### Teks Pilihan:
□ □ □ □ □

Pendidikan (Jangan) Rusak-Rusakan



SEPASANG siswa laki-laki dan perempuan berseragam putih abu-abu bersandar di city car. Siswa, di sisi kiri mobil, dengan gaya macho memakai kacamata hitam, tangan  kanan berkacak pinggang, tangan kiri menyangga kepala, seperti membenahi kacamatanya yang hitam legam. Sang siswi, tengah membelakangi dan di sebelah kanan mobil, kelihatan asyik ngobrol melalui telepon genggamnya. Sepatu merah yang mencolok, seperti warna lipstick yang memoles bibirnya yang tipis. Terlihat cantik nan modis. Jam tangan keluaran terbaru semakin mengukuhkan jika sang siswi memang bukan siswa kuper (kurang pergaulan).
 Semua itu hanyalah gambar sampul dari buku Pendidikan Rusak-Rusakan karya Darmaningtyas yang diterbitkan oleh LKiS Yogyakarta (2007). Entah, apa alasannya desain sampul mengambil gambar demikian? Tentunya itu bukan kebetulan, melainkan ada pesan sekaligus mewakili amanat yang akan disampaikan dari isi buku tersebut. Lantas, apakah kemodisan, ketidakkuperan dandannya seorang siswa dapat mewakili tanda-tanda bahwa dunia pendidikan telah rusak atau sedang mengalami fase “rusak-rusakan”?
Di masyakat kita, penampilan siswa tidak dituntut modis, tetapi rapi. Masih menjadi hal yang asing bila dandanan siswa begitu “aneh”, menor-menor atau menunjukkan penampilan seksi. Meski, bisa saja, di luar sana seorang siswa merangkap sebagai foto model atau artis. Tetapi, di sekolah, siswa haruslah menunjukkan perilaku berbusana selayaknya siswa, bukan foto model. Sebab, sekolah bukanlah catwalk, tempat lenggak-lenggok peragaan busana. Jor-joran memamerkan tren busana. Meski sekaya, semampu, apa pun siswa dan orang tua untuk membeli pakaian, mereka tetap berbusana dalam kode etik pendidikan.

□ □ □ □ □

### Soal Latihan 1:
Salin ulang seluruh teks tentang pendidikan di atas tanpa mengubah satu kata pun.
Teks ini dan daftar sesudahnya berdiri sendiri-sendiri, tidak saling berhubungan.

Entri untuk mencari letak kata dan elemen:
□ □ □ □ □

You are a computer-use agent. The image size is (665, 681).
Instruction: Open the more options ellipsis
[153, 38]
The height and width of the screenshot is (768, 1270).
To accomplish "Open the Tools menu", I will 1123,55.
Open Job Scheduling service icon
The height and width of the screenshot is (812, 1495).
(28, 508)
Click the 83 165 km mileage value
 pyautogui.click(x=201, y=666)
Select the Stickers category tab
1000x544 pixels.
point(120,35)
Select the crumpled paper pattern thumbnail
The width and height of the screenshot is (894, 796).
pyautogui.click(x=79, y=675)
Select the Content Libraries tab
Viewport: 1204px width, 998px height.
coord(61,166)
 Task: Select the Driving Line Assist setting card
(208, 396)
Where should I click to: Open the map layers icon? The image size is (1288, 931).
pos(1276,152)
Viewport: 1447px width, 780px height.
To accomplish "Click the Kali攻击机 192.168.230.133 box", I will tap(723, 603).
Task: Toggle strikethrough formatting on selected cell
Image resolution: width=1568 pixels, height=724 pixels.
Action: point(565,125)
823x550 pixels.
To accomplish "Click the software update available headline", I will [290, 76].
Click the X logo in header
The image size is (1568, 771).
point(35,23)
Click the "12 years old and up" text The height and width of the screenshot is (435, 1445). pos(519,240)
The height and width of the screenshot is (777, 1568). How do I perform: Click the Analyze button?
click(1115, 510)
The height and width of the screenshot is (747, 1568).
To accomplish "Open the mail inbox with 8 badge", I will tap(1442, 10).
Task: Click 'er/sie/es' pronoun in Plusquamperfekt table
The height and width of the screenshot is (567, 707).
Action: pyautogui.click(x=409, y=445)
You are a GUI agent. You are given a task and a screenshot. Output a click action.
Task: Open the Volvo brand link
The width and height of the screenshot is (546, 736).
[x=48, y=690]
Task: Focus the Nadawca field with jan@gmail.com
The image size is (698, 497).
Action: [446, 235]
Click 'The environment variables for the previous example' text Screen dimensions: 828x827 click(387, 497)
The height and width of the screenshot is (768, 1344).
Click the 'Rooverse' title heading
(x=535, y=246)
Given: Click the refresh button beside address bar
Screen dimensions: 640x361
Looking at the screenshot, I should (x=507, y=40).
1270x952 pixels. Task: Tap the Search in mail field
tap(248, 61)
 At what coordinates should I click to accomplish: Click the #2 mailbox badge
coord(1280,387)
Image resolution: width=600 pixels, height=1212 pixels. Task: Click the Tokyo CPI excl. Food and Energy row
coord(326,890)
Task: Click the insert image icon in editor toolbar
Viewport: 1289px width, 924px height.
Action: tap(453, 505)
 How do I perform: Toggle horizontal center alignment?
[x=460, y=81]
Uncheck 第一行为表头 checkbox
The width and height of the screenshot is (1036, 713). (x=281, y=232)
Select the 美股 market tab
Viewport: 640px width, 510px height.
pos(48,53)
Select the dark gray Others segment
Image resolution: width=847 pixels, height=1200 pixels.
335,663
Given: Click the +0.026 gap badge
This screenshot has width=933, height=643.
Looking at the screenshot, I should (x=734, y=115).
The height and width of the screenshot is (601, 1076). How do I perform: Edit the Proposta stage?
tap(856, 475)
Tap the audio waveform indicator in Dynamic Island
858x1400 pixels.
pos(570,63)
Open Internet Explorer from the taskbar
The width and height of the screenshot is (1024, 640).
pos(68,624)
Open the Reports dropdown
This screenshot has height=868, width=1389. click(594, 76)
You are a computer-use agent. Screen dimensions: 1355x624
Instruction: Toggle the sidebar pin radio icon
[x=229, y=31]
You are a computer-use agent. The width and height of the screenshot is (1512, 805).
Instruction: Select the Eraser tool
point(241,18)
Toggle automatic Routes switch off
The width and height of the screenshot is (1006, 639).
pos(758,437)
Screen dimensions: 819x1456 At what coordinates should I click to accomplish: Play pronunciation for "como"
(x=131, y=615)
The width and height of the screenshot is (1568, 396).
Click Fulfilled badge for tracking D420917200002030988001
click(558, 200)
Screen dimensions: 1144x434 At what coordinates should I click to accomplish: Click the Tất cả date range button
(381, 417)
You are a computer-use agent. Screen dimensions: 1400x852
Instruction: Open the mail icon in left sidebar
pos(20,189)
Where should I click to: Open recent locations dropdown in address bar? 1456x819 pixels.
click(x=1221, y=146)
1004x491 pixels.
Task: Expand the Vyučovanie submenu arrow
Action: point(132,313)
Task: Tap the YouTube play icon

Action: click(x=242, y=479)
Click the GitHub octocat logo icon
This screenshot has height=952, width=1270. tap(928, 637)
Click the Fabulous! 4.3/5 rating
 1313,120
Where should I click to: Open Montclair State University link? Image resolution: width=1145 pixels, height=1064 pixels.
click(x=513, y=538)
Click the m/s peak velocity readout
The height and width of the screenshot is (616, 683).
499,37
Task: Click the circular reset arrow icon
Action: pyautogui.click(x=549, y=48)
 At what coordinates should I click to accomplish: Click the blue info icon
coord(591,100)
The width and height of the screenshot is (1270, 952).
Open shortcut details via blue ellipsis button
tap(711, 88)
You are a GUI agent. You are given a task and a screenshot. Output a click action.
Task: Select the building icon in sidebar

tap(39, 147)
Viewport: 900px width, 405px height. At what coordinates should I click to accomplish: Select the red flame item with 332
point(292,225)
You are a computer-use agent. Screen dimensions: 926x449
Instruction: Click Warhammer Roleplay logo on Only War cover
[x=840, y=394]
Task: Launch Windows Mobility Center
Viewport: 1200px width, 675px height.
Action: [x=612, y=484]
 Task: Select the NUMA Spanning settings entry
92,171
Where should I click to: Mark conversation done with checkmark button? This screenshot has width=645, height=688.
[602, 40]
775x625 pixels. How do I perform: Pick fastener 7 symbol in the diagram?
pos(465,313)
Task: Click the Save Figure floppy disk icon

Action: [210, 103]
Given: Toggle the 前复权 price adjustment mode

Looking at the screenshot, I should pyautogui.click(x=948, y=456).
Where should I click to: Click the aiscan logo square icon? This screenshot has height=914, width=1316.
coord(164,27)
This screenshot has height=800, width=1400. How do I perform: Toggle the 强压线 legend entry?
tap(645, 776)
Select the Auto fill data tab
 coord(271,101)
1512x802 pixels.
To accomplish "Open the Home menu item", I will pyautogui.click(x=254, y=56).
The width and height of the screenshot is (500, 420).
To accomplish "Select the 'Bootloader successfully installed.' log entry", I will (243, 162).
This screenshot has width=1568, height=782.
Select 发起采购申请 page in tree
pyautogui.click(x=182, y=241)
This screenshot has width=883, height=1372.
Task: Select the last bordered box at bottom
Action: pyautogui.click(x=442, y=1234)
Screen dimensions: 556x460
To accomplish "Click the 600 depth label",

□ □ □ □ □

### Soal Latihan 2:
Tulis ulang kata demi kata baris-baris dalam daftar, mulai dari baris yang memuat "Task: Launch Windows Mobility Center" sampai baris terakhir daftar, keduanya ikut disalin.

### Jawaban Soal 1:
Pendidikan (Jangan) Rusak-Rusakan



SEPASANG siswa laki-laki dan perempuan berseragam putih abu-abu bersandar di city car. Siswa, di sisi kiri mobil, dengan gaya macho memakai kacamata hitam, tangan  kanan berkacak pinggang, tangan kiri menyangga kepala, seperti membenahi kacamatanya yang hitam legam. Sang siswi, tengah membelakangi dan di sebelah kanan mobil, kelihatan asyik ngobrol melalui telepon genggamnya. Sepatu merah yang mencolok, seperti warna lipstick yang memoles bibirnya yang tipis. Terlihat cantik nan modis. Jam tangan keluaran terbaru semakin mengukuhkan jika sang siswi memang bukan siswa kuper (kurang pergaulan).
 Semua itu hanyalah gambar sampul dari buku Pendidikan Rusak-Rusakan karya Darmaningtyas yang diterbitkan oleh LKiS Yogyakarta (2007). Entah, apa alasannya desain sampul mengambil gambar demikian? Tentunya itu bukan kebetulan, melainkan ada pesan sekaligus mewakili amanat yang akan disampaikan dari isi buku tersebut. Lantas, apakah kemodisan, ketidakkuperan dandannya seorang siswa dapat mewakili tanda-tanda bahwa dunia pendidikan telah rusak atau sedang mengalami fase “rusak-rusakan”?
Di masyakat kita, penampilan siswa tidak dituntut modis, tetapi rapi. Masih menjadi hal yang asing bila dandanan siswa begitu “aneh”, menor-menor atau menunjukkan penampilan seksi. Meski, bisa saja, di luar sana seorang siswa merangkap sebagai foto model atau artis. Tetapi, di sekolah, siswa haruslah menunjukkan perilaku berbusana selayaknya siswa, bukan foto model. Sebab, sekolah bukanlah catwalk, tempat lenggak-lenggok peragaan busana. Jor-joran memamerkan tren busana. Meski sekaya, semampu, apa pun siswa dan orang tua untuk membeli pakaian, mereka tetap berbusana dalam kode etik pendidikan.

### Jawaban Soal 2:
Task: Launch Windows Mobility Center
Viewport: 1200px width, 675px height.
Action: [x=612, y=484]
 Task: Select the NUMA Spanning settings entry
92,171
Where should I click to: Mark conversation done with checkmark button? This screenshot has width=645, height=688.
[602, 40]
775x625 pixels. How do I perform: Pick fastener 7 symbol in the diagram?
pos(465,313)
Task: Click the Save Figure floppy disk icon

Action: [210, 103]
Given: Toggle the 前复权 price adjustment mode

Looking at the screenshot, I should pyautogui.click(x=948, y=456).
Where should I click to: Click the aiscan logo square icon? This screenshot has height=914, width=1316.
coord(164,27)
This screenshot has height=800, width=1400. How do I perform: Toggle the 强压线 legend entry?
tap(645, 776)
Select the Auto fill data tab
 coord(271,101)
1512x802 pixels.
To accomplish "Open the Home menu item", I will pyautogui.click(x=254, y=56).
The width and height of the screenshot is (500, 420).
To accomplish "Select the 'Bootloader successfully installed.' log entry", I will (243, 162).
This screenshot has width=1568, height=782.
Select 发起采购申请 page in tree
pyautogui.click(x=182, y=241)
This screenshot has width=883, height=1372.
Task: Select the last bordered box at bottom
Action: pyautogui.click(x=442, y=1234)
Screen dimensions: 556x460
To accomplish "Click the 600 depth label",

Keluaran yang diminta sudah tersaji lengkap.